Bash syntax error when "else" follows an empty "then" clause

It seems that you want to do a no-op if the file is open so you should add a :, which is a null command in bash:

if lsof "$filename" > /dev/null; then
  # file is open
  :
else
  printf 'deleting %s\n' "$filename"
  rm -- "$filename"
fi

If you don't use :, bash can not parse you code, and will show error like bash: syntax error near unexpected token 'else'.

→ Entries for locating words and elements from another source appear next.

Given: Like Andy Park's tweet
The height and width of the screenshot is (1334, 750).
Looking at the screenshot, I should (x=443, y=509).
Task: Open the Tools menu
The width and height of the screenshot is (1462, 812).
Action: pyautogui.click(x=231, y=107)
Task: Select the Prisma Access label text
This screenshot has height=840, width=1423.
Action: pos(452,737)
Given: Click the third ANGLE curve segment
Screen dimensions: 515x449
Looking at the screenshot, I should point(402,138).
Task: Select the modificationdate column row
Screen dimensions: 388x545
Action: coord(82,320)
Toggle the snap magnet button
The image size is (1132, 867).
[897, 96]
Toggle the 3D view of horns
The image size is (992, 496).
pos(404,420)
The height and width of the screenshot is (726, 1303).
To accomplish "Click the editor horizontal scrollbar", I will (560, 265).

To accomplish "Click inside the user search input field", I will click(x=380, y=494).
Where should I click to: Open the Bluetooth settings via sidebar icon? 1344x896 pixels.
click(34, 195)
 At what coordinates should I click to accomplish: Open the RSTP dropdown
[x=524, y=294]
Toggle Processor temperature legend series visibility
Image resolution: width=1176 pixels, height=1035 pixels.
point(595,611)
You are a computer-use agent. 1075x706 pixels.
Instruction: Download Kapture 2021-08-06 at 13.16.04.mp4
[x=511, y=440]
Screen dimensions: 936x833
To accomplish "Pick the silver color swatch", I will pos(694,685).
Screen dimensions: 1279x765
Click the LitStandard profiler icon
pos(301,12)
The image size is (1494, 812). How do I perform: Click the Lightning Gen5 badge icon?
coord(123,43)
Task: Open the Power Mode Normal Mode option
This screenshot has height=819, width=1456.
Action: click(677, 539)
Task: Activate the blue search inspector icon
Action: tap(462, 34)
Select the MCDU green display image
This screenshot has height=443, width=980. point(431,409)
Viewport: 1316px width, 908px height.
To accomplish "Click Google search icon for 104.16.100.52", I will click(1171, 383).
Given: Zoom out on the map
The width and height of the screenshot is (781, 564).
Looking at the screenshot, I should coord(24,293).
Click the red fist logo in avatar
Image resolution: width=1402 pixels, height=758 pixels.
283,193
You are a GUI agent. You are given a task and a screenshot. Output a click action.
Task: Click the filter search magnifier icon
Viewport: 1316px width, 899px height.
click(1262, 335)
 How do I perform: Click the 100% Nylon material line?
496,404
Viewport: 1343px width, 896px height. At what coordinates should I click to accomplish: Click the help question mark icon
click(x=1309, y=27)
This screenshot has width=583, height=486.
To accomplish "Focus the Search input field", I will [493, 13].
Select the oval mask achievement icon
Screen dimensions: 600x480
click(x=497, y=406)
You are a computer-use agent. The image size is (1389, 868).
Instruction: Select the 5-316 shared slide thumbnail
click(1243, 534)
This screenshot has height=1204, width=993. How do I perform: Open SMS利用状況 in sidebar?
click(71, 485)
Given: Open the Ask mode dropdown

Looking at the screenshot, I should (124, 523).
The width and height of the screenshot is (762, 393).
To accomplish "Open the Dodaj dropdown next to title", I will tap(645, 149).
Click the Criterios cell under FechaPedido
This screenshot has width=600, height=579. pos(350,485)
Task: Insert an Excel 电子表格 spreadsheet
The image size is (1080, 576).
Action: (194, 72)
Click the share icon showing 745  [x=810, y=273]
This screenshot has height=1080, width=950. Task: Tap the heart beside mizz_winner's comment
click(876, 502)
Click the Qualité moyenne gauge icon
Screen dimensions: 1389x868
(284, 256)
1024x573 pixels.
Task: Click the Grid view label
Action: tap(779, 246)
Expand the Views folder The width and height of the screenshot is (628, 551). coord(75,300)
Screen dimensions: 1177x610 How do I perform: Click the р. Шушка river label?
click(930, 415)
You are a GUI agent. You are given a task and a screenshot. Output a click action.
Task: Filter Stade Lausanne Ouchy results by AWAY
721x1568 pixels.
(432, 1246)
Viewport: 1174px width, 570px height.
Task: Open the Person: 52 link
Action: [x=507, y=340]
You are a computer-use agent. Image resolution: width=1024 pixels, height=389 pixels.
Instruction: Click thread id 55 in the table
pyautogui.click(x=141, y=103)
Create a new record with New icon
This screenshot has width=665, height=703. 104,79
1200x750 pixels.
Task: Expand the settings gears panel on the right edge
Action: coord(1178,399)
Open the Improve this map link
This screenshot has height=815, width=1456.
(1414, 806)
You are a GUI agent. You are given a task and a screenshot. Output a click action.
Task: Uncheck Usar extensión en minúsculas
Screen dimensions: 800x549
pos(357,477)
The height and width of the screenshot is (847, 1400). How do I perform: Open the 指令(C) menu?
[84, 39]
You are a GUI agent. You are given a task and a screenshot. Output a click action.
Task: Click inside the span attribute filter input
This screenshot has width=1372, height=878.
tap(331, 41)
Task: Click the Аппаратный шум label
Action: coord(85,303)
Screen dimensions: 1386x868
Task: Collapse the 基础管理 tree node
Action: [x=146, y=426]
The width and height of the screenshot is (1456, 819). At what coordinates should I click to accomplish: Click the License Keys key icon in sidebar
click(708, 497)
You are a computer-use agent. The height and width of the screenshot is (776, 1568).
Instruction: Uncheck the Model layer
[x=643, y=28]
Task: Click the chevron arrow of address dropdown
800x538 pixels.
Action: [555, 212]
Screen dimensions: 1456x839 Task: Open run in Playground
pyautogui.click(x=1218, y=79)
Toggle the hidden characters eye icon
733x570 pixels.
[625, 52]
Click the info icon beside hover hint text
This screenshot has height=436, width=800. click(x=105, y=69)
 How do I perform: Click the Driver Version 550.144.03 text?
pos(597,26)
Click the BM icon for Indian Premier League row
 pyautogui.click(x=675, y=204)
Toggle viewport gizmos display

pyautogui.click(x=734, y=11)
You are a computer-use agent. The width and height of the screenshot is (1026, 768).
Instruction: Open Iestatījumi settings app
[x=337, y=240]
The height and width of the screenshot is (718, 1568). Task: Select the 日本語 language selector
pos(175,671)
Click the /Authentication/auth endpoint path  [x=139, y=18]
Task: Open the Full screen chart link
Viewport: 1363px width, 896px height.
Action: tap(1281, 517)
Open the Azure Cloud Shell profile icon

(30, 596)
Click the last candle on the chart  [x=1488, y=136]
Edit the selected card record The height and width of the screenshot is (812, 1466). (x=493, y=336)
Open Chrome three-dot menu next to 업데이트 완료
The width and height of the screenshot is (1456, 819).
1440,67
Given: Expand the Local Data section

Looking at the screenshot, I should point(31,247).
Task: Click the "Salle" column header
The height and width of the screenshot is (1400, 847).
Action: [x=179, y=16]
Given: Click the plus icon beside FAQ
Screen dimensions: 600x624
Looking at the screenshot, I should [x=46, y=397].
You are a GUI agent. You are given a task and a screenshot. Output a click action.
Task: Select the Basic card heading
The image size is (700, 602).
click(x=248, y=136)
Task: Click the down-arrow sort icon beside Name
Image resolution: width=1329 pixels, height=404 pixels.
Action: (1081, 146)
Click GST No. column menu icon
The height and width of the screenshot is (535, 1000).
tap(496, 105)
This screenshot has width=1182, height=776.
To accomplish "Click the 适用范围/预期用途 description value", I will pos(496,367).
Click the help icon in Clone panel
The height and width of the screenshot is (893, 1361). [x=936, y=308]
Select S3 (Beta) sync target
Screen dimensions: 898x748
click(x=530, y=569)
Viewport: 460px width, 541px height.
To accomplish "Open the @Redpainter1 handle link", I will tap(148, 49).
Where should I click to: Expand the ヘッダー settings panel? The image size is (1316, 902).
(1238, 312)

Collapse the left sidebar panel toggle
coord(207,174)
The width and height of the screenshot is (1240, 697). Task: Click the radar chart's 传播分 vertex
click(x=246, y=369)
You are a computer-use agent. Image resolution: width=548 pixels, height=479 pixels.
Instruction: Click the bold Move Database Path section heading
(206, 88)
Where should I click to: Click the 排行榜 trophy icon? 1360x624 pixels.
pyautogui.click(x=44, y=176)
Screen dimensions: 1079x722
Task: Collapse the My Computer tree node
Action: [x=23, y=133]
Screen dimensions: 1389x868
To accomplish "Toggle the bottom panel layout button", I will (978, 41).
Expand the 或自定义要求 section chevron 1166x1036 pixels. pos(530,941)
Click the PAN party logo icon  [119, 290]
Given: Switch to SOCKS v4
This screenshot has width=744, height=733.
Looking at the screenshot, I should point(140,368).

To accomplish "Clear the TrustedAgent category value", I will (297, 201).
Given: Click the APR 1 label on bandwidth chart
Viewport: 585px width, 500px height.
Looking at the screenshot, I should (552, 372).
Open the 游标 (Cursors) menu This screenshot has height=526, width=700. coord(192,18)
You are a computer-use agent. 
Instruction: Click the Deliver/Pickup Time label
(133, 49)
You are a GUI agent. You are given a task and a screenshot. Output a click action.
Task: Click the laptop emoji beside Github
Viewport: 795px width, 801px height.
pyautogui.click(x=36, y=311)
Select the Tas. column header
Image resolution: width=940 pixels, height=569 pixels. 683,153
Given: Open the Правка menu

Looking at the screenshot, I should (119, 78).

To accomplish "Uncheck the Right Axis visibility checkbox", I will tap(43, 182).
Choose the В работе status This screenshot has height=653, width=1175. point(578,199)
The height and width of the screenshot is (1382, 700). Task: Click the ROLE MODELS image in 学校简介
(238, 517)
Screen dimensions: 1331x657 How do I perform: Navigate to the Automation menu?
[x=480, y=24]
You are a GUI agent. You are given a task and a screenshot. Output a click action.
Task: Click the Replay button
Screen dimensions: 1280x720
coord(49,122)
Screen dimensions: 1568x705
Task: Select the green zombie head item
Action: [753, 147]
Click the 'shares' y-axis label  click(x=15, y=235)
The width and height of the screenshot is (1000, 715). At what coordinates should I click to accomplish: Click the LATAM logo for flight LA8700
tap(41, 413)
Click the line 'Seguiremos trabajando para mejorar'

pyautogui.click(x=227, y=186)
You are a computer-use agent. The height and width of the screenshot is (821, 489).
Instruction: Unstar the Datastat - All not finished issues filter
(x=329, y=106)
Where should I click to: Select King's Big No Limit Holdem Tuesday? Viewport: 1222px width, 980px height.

Another alternative: reverse your logic.

if ! lsof "$filename" >/dev/null;then
    echo "deleting $filename"
    rm "$filename"
fi

Don't use command substitution on the output of find. Here, everything can be done with find:

find . -mtime 1 -type f ! -exec lsof -t {} \; -exec rm -f {} \; > /dev/null

With a few find implementations (including FreeBSD find where it comes from and GNU find), you can use -delete instead of -exec rm....

The reason you're getting an error is that there's no command between then and else and some shells (starting with the Bourne shell where that syntax comes from) require at least one (and a comment is not a command). Note that it is completely arbitrary and there is no reason why those shells would do that. yash and zsh don't have that limitation (if false; then else echo x; fi and even if false; then else fi work fine with them).

As others have said, you can use a noop command like : (or for nothing in; do nothing; done) or reverse the logic with the ! keyword (available in POSIX shells, but not the Bourne shell (you'll find that using : for that was common in that shell)). mksh and yash happen to support if false; then () else echo x; fi (I wouldn't rely on it as that could change in future versions though).

Another approach is with:

lsof... || {
  cmd1
  cmd2
}

though one difference is the overall exit status which will be that of lsof if lsof fails.